Abbiamo selezionato la “Donna con mango” perché ben rappresenta la bellezza  femminile di quella razza sudamericana. E’ vestita di un viola smagliante su sfondo giallo dorato. Oltre al frutto che ha in mano, il mango, un piccolo grappolo, come fosse un fiore fruttato pende alla sua destra a portare altro colore, per adornarla ulteriormente. Non c’è complicazione di sorta. Stile nitido, vagamente e  volutamente essenziale, coloratissimo.

Nella seconda opera (vd immagine in alto), due donne sono emblema di un destino semplice,  insito nello sguardo obliquo e fisso della figura di destra, che già della vita ha esperimentato il rude cammino e nell’innocenza sopita e fiorata della giovane, forse in attesa di un figlio (il movimento ambiguo della veste lo lascia pensare) appoggiata con fiducia, la mano sulla sabbia, gli occhi socchiusi a sognare forse di amore. Queste opere sono del 1891.

Strano che la gente del suo tempo volesse vedere in Gauguin, prima che l’ artista, l’ avventuriero e lo squattrinato a vita.. Sostanzialmente egli fu incompreso dalla sua epoca, eccezion fatta per un gruppo di artisti, tra i quali Cézanne, col quale ebbe uno straordinario rapporto di amore e odio. Furono essi a salvarlo, più d’una volta, dalle conseguenze del suo non comune modo di vivere.
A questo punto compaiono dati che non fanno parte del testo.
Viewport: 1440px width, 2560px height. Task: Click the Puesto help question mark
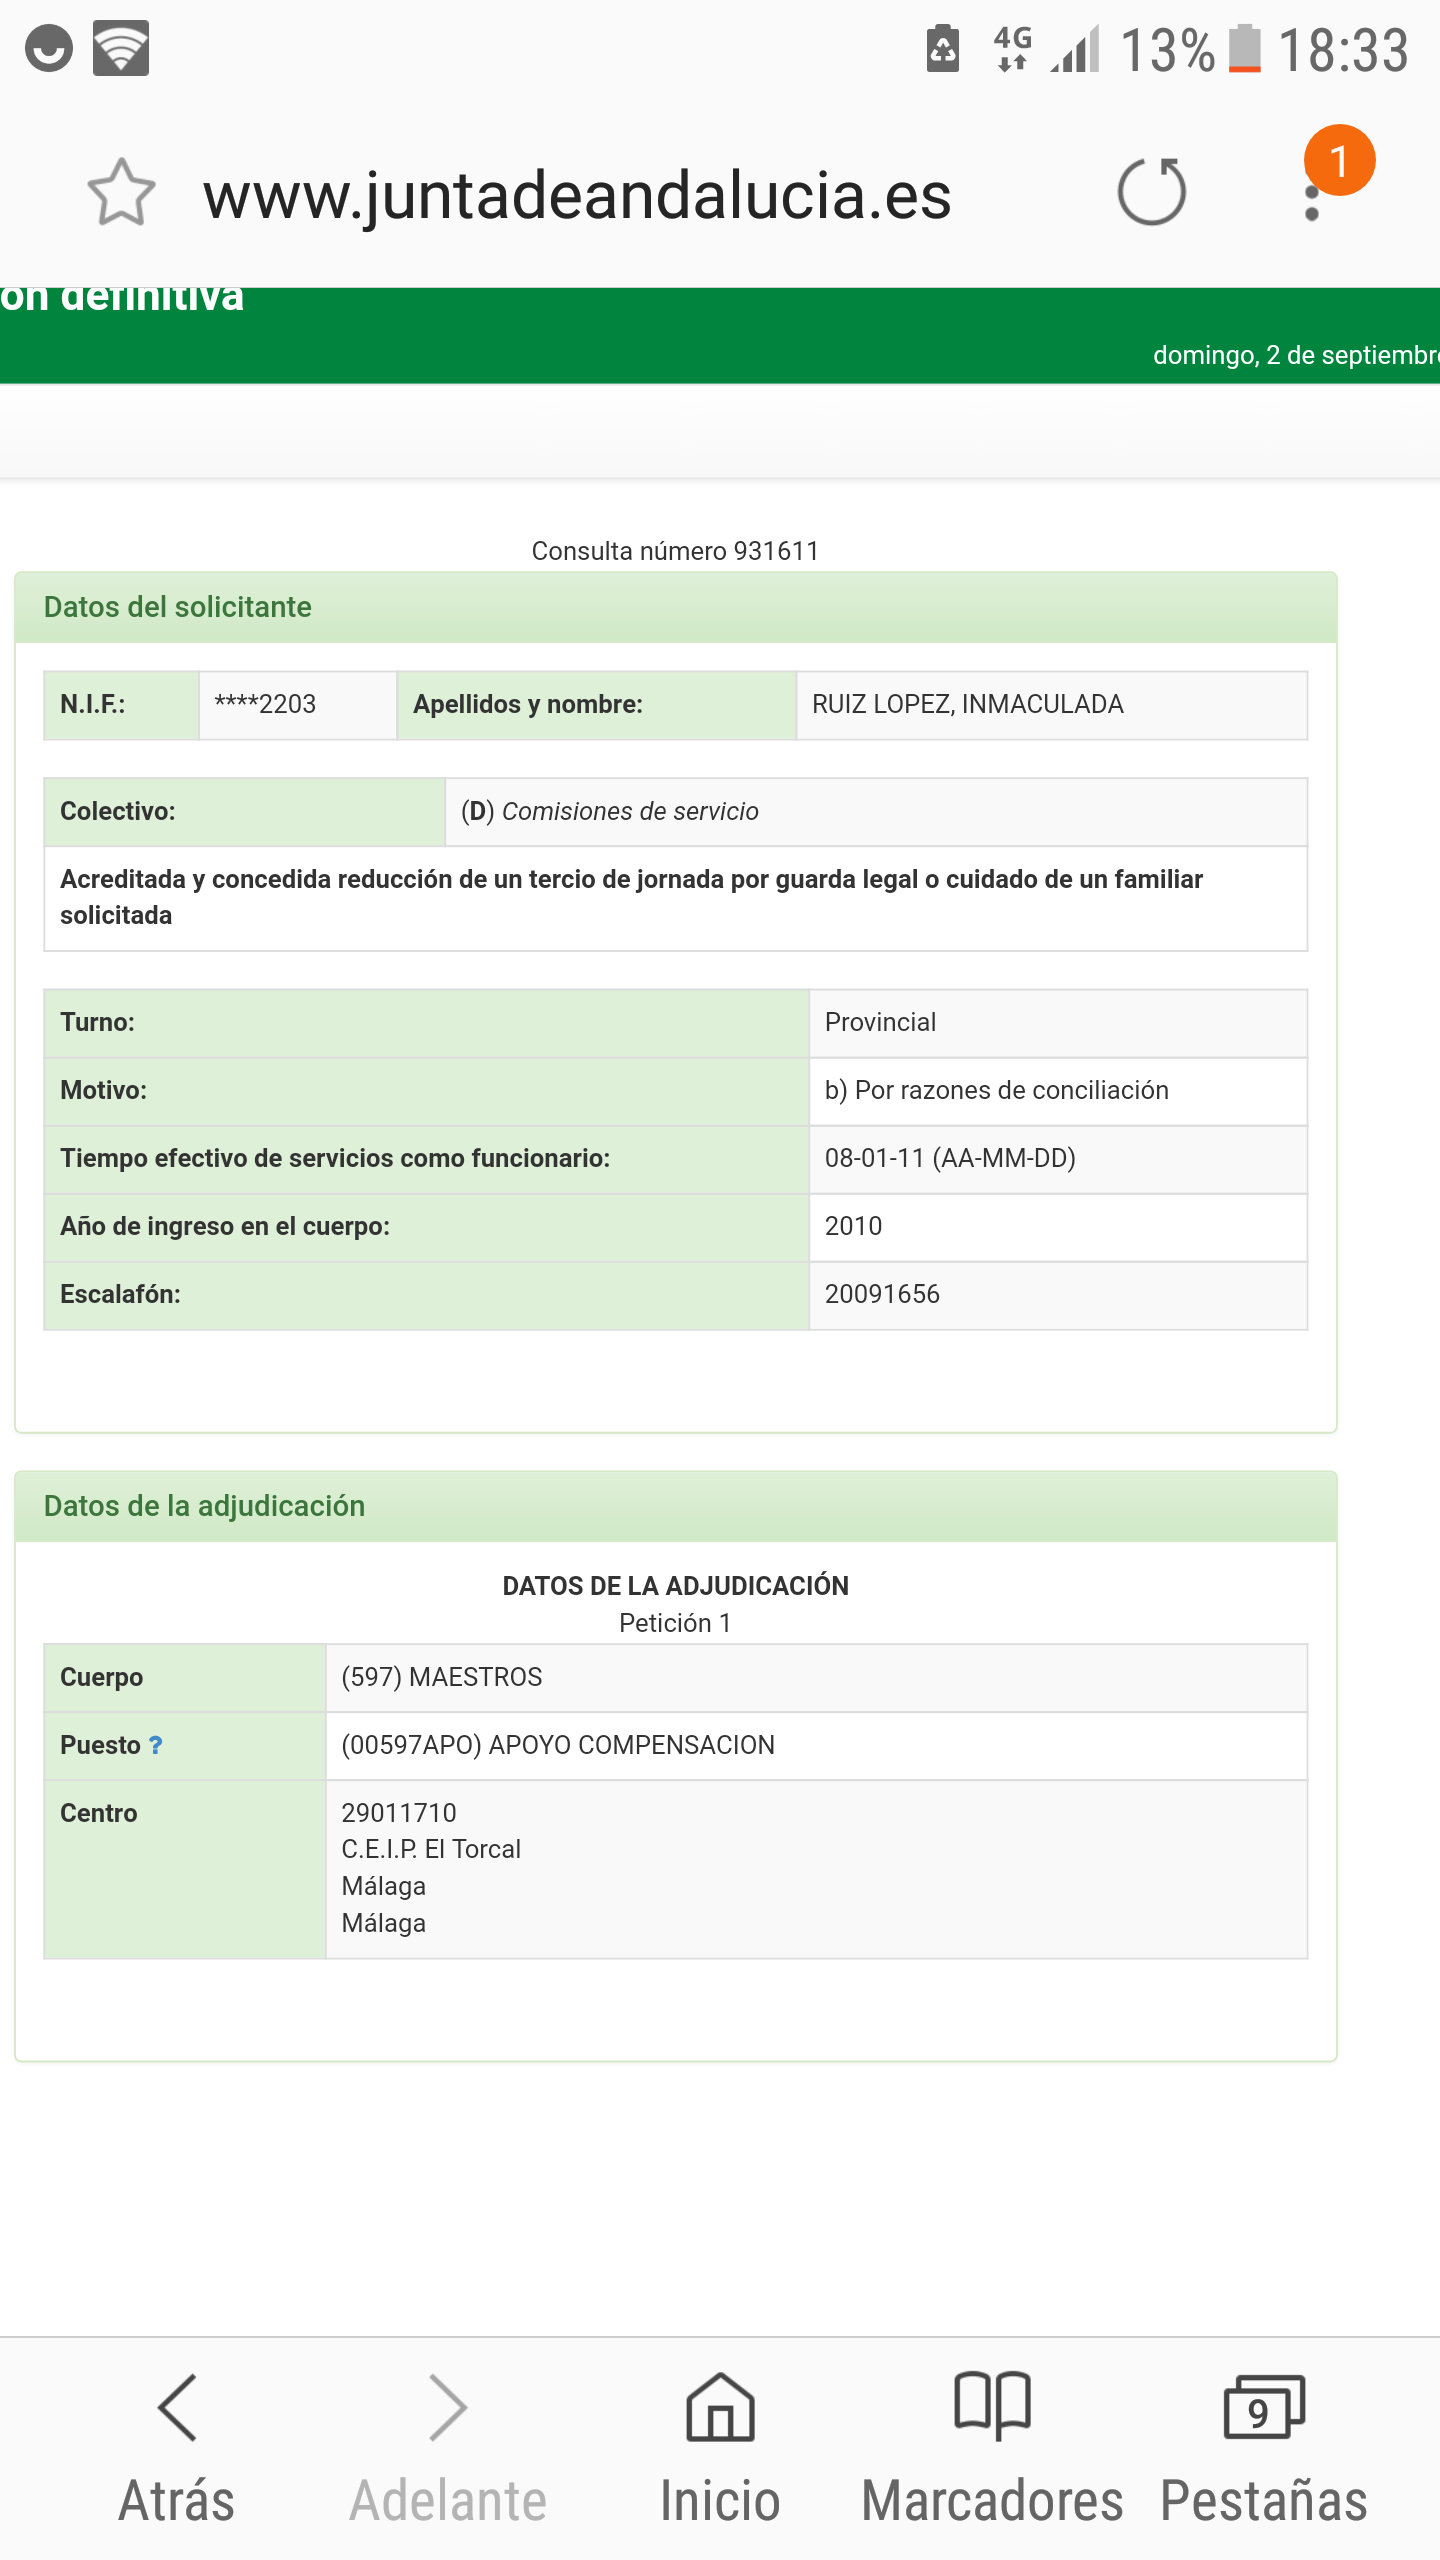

Ne è esempio ciò che avvenne quando, di ritorno da uno dei tanti viaggi nei mari del Sud, decise l’ esposizione delle sue opere thaitiane all’interno del suo appartamento parigino, stimando utile riempirlo di qualsiasi cosa avesse un richiamo al “ primitivo”,  all’ ”esotico”. E quella volta fu davvero un “flop” gigantesco!

Quanto alla sua vita strettamente familiare, anch’essa non fu delle più tranquille. Da Mette, la sua moglie danese,  che fu per lui anche modella, ebbe ben cinque figli, dalla concubina indigena ne ebbe un altro. Gli impegnativi andirivieni col Sud America e tutto il suo ménage furono un forte aggravio a quanto di  avverso gli arrivava dal mondo dell’arte. Dovette sopportare, in seguito, la perdita di due figli e l’insorgere della grave malattia che lo porterà alla morte a soli cinquantacinque anni.

Questo è Gauguin, uno dei più rappresentativi pittori moderni in tutte le sue opere,  inquietudini e contraddizioni!